= Supplied text =
◆ ◆ ◆ ◆

# P51 Wrist Rocket mods



## Dee Based (Nov 9, 2021)

Simpleshot Flat Latex Bands arrived for my P51 today. Doubled them over and attached to forks with 5/16" plastic snap hose clamps, two per fork. Seems solid. 7.5" from fork tip to pouch (hope that's right). The draw on it seems light as a feather now. Much more accurate and less recoil as well. Release is snappy and packs a punch. Previously had bent the wrist support so it rests comfortably and doesn't cut into my forearm anymore. It's super fun and only cost about $30 all in, including the $5 tip to the Ace Hardware guy for bending the frame for me.

Also picked up an overstuffed throw pillow and some round plastic hobby beads for indoor practice. The pillow stops the beads and they drop right in front of it for easy retrieval. Thanks for the advice and have fun shooting!

Dee Based


----------



## Stankard757 (Apr 20, 2020)

Nice man have a blast. I've got the same P51 setup


----------



## skarrd (Jul 20, 2011)

◆ ◆ ◆ ◆

= Stored records =
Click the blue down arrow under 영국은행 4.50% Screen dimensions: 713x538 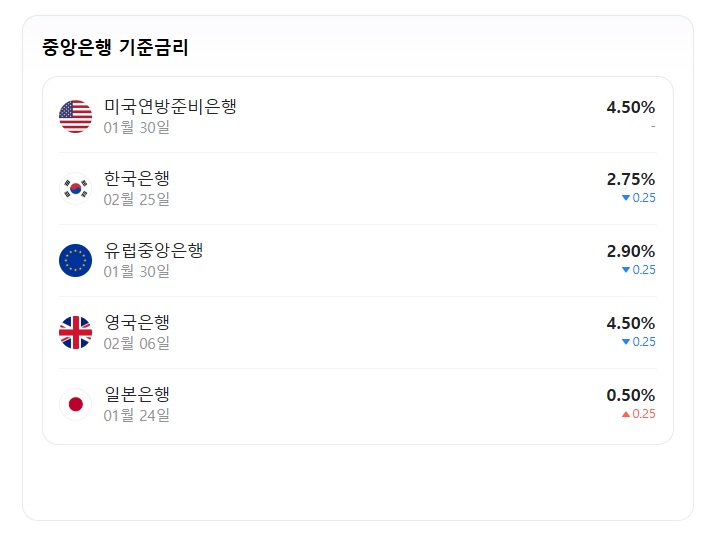coord(626,342)
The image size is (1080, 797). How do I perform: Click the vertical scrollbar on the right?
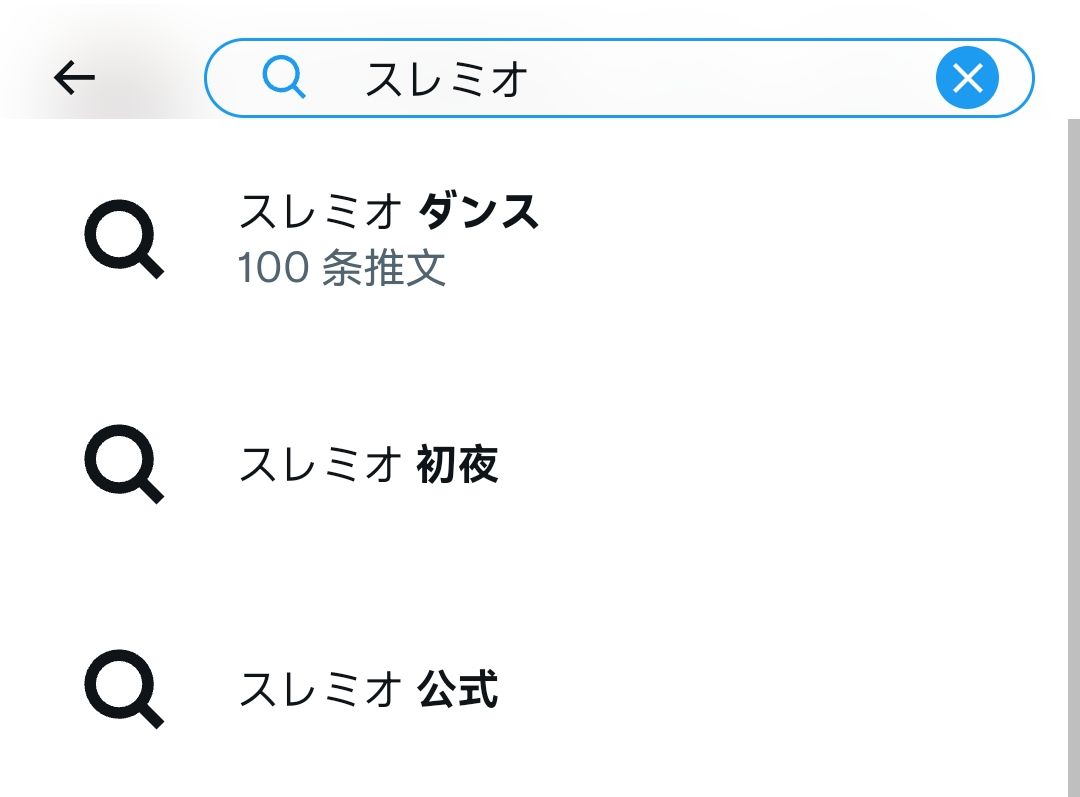click(x=1074, y=457)
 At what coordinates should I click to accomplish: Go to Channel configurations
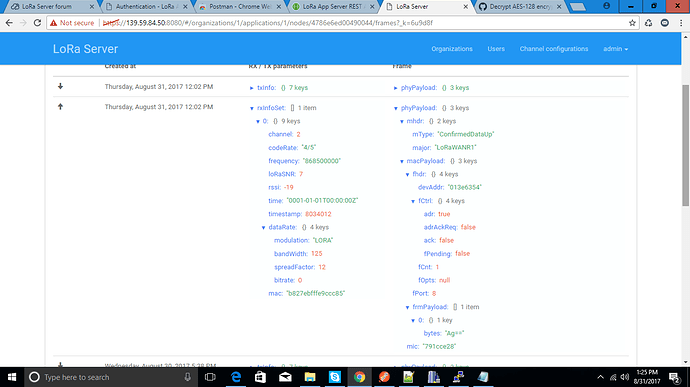[x=554, y=49]
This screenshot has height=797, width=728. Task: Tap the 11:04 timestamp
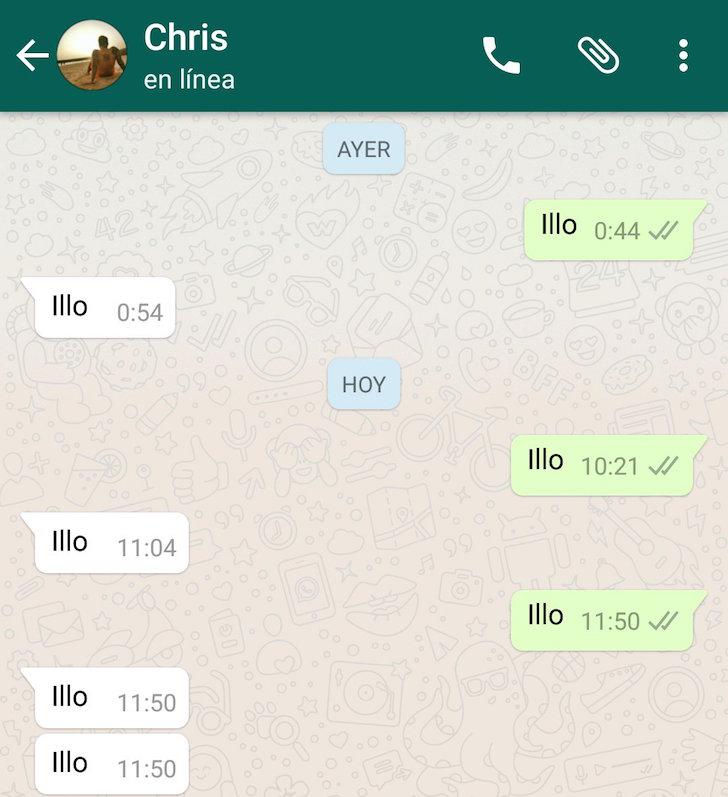147,548
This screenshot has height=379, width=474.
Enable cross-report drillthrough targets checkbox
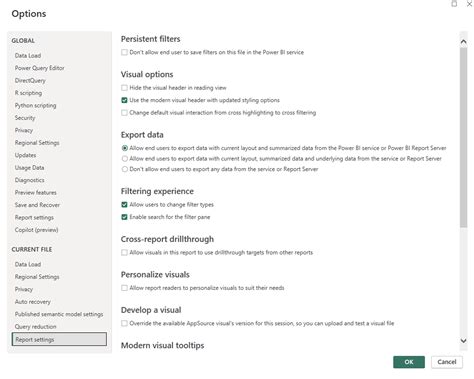124,252
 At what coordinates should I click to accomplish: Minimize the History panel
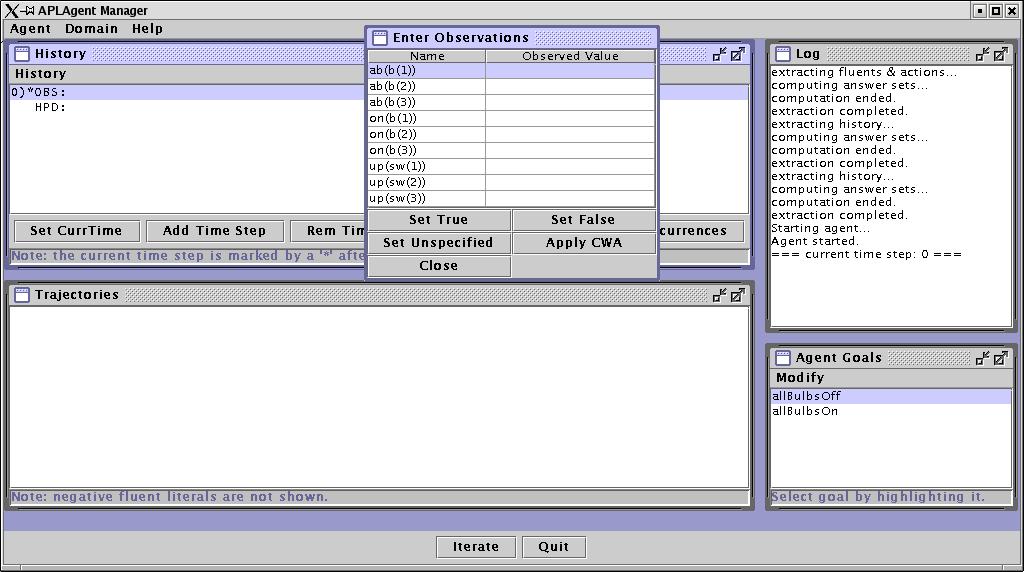(719, 54)
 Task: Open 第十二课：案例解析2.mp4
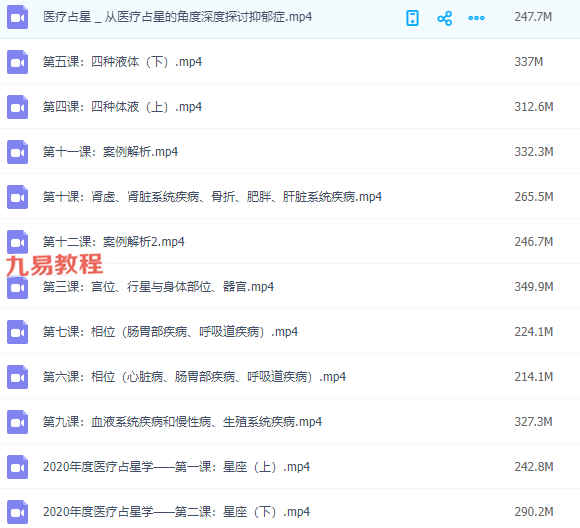(113, 242)
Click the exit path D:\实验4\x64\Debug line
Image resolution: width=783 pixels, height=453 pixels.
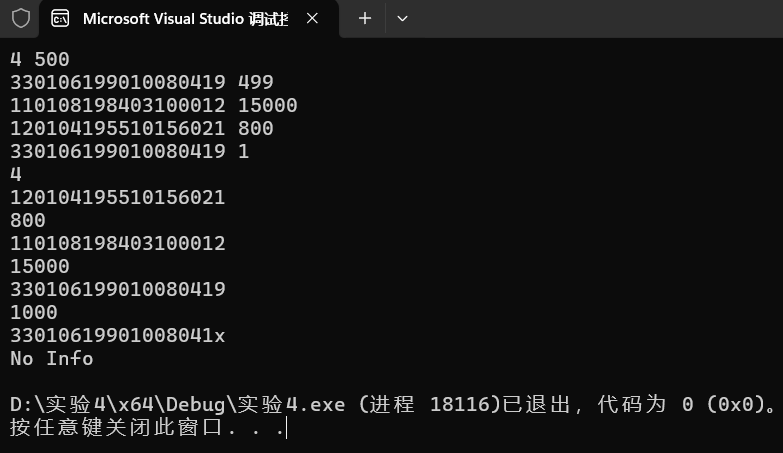click(393, 405)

◆ ◆ ◆ ◆

= Task set =
#1 Decide whether each statement agrees with the P51 thread, answering yes or no and quoting the deciding words: (a) The bands were fastened with two hose clamps on each fork. (b) The whole setup cost about $50. (c) Metal ball bearings are used for indoor practice.
#2 Output the part of the P51 thread between "Simpleshot Flat Latex" and "have fun shooting!", inclusive, without changing any wording.

= Set of answers =
#1
(a) Yes: "attached to forks with 5/16" plastic snap hose clamps, two per fork."
(b) No: "only cost about $30 all in"
(c) No: "some round plastic hobby beads for indoor practice"

#2
Simpleshot Flat Latex Bands arrived for my P51 today. Doubled them over and attached to forks with 5/16" plastic snap hose clamps, two per fork. Seems solid. 7.5" from fork tip to pouch (hope that's right). The draw on it seems light as a feather now. Much more accurate and less recoil as well. Release is snappy and packs a punch. Previously had bent the wrist support so it rests comfortably and doesn't cut into my forearm anymore. It's super fun and only cost about $30 all in, including the $5 tip to the Ace Hardware guy for bending the frame for me.

Also picked up an overstuffed throw pillow and some round plastic hobby beads for indoor practice. The pillow stops the beads and they drop right in front of it for easy retrieval. Thanks for the advice and have fun shooting!